-- Aufgabe --
Übertragen Sie diesen Satz aus dem Text über das Anzapfen israelischer Drohnen ins Englische: „Demnach haben der britische Geheimdienst GCHQ und die NSA systematisch daran gearbeitet, die verschlüsselten Videosignale israelischer Militärdrohnen anzuzapfen.“

Eine ganze Menge – und nicht alles davon ist negativ. Aber der Reihe nach: Die Geschichte, kürzlich veröffentlicht im Investigativ-Journal The Intercept, beruht auf der noch immer nicht abgeschlossenen Auswertung der Snowden-Dokumente.

Demnach haben der britische Geheimdienst GCHQ und die NSA systematisch daran gearbeitet, die verschlüsselten Videosignale israelischer Militärdrohnen anzuzapfen. Mindestes seit 2008 hatten sie auch Erfolg damit, wie dieses Handbuch zeigt. Denn die Verschlüsselung war keineswegs sonderlich gut.

Ironie der Geschichte: Die britischen Staatshacker verwendeten ein Open-Source-Tool mit dem schönen Namen AntiSky, das ursprünglich entwickelt wurde, um zu zeigen, wie leicht man die Verschlüsselung von Pay-TV-Kanälen aushebeln kann.

Was folgt nun daraus? Die britischen Anti-Drohnen-Aktivisten vom Blog "Drone Wars UK" vermuten, dass der Hack sowohl politische als auch wirtschaftliche Gründe hat.

Politisch heißt: Da die Obama-Regierung nicht einverstanden ist mit der Außenpolitik Israels, wollte sie ihre Verbündeten im Nahen Osten offenbar lieber kontrollieren, statt sich auf ihre Verlautbarungen zu verlassen.

Wirtschaftlich heißt: Die Israelis sind der weltweit führende Exporteur von Drohnen – ihre Modelle fliegen mittlerweile in 37 Ländern (auch die deutsche Bundesregierung hat kürzlich beschlossen, Kampfdrohnen aus Israel zu leasen). Daraus ergibt sich eine echte Win-Win-Situation: So lange der Hack nicht auffliegt, haben britische und amerikanische Geheimdienste weltweit Zugriff auf wertvolle Überwachungsdaten. Und wenn die ganze Geschichte irgendwann rauskommt – wie jetzt geschehen – sind die israelischen Hersteller auf einen Schlag international diskreditiert. Das ist gut für die amerikanische Rüstungsindustrie.

-- Bereitgestellte Einträge --
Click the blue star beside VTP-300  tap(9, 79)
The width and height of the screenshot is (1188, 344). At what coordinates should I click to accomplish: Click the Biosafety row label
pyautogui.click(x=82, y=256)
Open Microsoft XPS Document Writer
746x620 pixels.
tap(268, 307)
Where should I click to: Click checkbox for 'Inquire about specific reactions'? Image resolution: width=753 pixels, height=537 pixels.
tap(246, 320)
...
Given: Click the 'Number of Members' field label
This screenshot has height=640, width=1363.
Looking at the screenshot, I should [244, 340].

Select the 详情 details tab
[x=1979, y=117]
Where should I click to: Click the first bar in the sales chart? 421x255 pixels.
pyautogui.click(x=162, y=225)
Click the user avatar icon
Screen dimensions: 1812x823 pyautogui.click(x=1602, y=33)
* * *
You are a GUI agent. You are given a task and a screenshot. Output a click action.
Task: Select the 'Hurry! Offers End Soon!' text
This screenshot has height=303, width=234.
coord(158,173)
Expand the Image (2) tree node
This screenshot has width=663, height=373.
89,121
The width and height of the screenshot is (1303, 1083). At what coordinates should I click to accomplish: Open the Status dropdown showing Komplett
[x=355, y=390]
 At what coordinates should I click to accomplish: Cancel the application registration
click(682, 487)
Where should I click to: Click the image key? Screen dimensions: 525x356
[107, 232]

-- Lösung --
Accordingly, the British intelligence agency GCHQ and the NSA worked systematically to tap into the encrypted video signals of Israeli military drones.